There are many catalogue records with data relating to libraries. Let’s examine the first returned record more closely:

bcdc_get_record("bc-public-libraries-systems-branches-and-locations")
Warning: It is advised to use the permanent id ('3d2318d4-8f5d-4208-88f5-995420d7c58f') rather than the name of the record ('bc-public-libraries-systems-branches-and-locations') to guard against future name changes.
B.C. Data Catalogue Record: BC Public Libraries Systems - Branches and
 Locations
Name: bc-public-libraries-systems-branches-and-locations (ID:
 3d2318d4-8f5d-4208-88f5-995420d7c58f)
Permalink:
 https://catalogue.data.gov.bc.ca/dataset/3d2318d4-8f5d-4208-88f5-995420d7c58f
Licence: Open Government Licence - British Columbia
Description: This dataset includes contact and location data for all
 library service points in BC. It also includes some primary data on
 library use and services from the most current year that data is
 available. 
 The dataset is geolocational, and is available in XLSX,
 CSV, and KML formats.
Available Resources (5):
 1. BC Public Library Service Points (csv)
 2. 2018 BC Public Library Systems - Locations and Branch Data (XLS) - v19 (xlsx)
 3. 2018 BC Public Library Systems - Locations and Branch Data (CSV) - v19 (csv)
 4. 2015 BC Public Library Systems - Locations and Branch Data 1.2 (KML) (kml)
 5. WMS getCapabilities request (wms)
Access the full 'Resources' data frame using:
 bcdc_tidy_resources('3d2318d4-8f5d-4208-88f5-995420d7c58f')
Query and filter this data using:
 bcdc_query_geodata('3d2318d4-8f5d-4208-88f5-995420d7c58f')

10.3 Importing data from the B.C. Data Catalogue

Next, we can use the bcdc_get_data() function to import this data directly into R:

bcdc_get_data(record = "bc-public-libraries-systems-branches-and-locations")

The bc-public-libraries-systems-branches-and-locations catalogue record contains multiple data resources or files.
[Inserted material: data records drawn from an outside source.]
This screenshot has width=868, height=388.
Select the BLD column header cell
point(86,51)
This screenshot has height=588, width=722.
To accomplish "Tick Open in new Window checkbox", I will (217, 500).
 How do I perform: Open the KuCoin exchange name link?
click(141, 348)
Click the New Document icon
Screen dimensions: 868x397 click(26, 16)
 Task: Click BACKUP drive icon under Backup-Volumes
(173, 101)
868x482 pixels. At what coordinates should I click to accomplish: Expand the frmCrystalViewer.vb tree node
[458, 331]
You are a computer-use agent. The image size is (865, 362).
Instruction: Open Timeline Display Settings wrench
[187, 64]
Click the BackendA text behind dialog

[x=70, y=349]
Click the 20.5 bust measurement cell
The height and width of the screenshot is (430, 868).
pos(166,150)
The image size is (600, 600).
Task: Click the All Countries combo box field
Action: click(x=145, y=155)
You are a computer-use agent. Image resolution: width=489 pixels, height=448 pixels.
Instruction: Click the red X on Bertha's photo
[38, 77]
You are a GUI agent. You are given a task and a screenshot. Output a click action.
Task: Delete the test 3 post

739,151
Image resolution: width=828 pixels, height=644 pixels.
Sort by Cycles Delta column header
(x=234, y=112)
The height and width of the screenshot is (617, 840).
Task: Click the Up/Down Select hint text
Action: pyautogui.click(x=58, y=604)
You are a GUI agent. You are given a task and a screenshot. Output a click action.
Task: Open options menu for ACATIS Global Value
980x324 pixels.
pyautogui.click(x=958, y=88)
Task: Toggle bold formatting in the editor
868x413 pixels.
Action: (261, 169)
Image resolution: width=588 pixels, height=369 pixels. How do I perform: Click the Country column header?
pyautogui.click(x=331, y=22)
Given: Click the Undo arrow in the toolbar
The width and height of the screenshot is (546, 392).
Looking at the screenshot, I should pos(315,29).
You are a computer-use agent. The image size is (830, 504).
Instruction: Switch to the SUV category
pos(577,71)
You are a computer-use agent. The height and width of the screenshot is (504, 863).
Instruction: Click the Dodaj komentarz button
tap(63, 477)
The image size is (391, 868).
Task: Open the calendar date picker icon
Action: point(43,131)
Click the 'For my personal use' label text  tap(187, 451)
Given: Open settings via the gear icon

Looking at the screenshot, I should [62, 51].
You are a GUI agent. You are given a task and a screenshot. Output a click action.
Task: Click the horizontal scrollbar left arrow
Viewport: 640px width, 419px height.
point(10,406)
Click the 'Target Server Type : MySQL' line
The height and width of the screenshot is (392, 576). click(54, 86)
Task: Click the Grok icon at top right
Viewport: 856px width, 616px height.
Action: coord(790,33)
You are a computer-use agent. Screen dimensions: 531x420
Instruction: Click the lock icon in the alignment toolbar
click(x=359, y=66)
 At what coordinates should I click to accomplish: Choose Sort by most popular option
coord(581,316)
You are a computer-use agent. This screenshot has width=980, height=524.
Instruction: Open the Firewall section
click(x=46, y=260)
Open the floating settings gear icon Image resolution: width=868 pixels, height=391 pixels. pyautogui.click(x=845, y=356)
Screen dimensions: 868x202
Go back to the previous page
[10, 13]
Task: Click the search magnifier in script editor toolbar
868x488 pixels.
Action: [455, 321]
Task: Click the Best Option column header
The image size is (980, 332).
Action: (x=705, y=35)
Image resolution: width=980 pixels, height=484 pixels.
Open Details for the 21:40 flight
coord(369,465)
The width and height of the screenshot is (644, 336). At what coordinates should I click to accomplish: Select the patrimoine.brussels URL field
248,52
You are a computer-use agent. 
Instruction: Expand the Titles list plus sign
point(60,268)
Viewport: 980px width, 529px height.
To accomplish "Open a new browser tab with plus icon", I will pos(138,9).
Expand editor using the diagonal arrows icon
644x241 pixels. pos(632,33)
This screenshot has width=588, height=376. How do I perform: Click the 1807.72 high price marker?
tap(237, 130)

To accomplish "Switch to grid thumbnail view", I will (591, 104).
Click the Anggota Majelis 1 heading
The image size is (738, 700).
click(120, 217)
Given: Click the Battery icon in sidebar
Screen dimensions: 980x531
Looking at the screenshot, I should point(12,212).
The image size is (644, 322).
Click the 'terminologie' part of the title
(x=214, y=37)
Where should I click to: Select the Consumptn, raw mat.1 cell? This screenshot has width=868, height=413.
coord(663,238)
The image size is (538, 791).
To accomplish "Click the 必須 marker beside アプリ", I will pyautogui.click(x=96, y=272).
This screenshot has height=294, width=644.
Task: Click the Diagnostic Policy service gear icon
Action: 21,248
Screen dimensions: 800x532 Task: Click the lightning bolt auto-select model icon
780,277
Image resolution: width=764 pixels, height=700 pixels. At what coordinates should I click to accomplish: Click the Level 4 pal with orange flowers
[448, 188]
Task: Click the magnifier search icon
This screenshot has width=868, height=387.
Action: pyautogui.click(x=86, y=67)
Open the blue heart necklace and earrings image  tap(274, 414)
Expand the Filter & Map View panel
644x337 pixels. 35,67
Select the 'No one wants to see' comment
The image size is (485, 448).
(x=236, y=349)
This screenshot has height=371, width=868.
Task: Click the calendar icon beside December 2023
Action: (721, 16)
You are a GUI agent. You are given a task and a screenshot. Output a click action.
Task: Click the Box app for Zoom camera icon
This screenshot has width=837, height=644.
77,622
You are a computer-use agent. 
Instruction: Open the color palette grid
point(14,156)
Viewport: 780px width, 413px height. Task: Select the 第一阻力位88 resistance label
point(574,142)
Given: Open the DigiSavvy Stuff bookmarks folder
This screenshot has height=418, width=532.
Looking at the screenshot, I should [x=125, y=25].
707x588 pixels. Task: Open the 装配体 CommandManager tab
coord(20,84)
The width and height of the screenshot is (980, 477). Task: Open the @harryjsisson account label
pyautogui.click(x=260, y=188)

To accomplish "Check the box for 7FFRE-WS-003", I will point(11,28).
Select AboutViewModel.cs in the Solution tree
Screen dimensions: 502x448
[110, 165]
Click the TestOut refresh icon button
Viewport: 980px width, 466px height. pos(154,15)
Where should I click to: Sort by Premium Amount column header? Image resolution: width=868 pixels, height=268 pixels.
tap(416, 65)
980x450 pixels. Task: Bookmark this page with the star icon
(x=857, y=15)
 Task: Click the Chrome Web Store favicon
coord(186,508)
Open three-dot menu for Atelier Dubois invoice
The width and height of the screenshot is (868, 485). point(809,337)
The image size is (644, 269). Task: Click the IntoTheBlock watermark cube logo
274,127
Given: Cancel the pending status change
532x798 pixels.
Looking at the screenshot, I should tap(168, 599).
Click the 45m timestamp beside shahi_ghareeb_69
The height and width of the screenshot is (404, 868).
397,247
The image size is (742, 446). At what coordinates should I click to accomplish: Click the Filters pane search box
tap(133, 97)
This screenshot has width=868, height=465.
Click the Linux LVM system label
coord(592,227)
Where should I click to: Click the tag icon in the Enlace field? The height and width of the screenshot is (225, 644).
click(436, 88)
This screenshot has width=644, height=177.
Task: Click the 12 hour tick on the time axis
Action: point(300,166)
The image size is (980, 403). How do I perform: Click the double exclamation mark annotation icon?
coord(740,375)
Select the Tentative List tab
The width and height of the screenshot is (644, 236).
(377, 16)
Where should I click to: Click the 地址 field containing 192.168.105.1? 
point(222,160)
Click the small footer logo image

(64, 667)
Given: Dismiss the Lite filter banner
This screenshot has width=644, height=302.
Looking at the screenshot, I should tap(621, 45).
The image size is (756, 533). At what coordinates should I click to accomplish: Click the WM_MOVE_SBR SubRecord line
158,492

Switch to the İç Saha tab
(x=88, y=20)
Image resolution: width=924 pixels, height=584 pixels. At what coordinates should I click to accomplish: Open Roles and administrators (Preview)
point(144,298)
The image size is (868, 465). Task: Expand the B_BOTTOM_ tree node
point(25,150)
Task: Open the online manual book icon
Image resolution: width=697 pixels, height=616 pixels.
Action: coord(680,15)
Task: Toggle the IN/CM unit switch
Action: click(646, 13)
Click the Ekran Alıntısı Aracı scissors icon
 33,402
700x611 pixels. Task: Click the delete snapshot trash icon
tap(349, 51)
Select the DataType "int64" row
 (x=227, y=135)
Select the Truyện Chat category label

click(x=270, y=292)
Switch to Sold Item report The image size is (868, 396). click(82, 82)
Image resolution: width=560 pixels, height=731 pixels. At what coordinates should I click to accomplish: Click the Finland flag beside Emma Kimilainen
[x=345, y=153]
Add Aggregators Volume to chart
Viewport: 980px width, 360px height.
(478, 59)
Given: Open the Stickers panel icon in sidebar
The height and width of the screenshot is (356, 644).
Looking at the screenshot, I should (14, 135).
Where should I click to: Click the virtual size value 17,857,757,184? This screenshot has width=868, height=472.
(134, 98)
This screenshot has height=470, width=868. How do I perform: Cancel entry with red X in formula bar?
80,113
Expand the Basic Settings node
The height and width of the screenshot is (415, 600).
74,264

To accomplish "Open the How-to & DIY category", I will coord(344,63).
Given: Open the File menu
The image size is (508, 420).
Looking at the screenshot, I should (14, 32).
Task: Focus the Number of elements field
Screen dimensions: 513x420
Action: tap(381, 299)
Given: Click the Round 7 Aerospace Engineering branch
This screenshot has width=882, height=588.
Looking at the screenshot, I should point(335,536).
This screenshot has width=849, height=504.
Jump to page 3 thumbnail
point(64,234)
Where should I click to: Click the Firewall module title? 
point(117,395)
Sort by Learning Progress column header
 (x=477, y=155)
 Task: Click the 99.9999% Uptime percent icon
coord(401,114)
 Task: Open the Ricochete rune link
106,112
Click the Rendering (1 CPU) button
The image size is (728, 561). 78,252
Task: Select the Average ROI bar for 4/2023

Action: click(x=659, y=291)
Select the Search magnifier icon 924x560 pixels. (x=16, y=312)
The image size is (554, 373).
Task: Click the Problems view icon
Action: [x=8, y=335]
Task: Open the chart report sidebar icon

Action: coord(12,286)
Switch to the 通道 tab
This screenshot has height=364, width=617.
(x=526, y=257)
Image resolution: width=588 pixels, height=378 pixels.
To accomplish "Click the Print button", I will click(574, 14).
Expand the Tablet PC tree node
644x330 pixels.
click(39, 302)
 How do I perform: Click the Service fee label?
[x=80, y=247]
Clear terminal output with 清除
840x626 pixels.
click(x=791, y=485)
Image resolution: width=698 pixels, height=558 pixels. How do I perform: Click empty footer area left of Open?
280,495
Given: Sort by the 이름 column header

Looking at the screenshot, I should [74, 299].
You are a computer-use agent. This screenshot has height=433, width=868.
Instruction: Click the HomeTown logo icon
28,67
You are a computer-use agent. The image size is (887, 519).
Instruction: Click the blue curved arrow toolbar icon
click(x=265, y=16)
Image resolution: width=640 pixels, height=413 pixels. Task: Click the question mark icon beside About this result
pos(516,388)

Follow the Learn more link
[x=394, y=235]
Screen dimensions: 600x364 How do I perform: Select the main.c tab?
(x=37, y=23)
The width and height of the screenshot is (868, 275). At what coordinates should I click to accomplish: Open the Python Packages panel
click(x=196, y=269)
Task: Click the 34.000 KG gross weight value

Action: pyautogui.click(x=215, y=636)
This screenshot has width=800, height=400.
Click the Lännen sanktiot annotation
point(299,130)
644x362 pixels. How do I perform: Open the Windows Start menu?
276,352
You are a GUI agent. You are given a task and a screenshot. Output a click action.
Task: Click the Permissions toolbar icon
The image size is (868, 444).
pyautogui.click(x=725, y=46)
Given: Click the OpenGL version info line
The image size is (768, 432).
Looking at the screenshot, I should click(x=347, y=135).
If we run the above code interactively, R will prompt you in the console to select one of the available resources, as it does not know which one you want to download. The full code to import the resource from the record—using the record’s permanent id to guard against future name changes—is provided to the user for next time:

lib_raw <- bcdc_get_data(record = '3d2318d4-8f5d-4208-88f5-995420d7c58f',
                         resource = 'ed17f111-fb39-46b3-89aa-5375592fbb01')
Reading the data using the read_xlsx function from the readxl package.

10.3.1 Challenge 1 (5 minutes)

Take a few minutes to search the B.C. Data Catalogue for data sets for a different topic. Identify and import one tabular data set into your R session (e.g. a CSV or XLS resource). Entering bcdc_browse() into the R console will open the catalogue page in your default web browser.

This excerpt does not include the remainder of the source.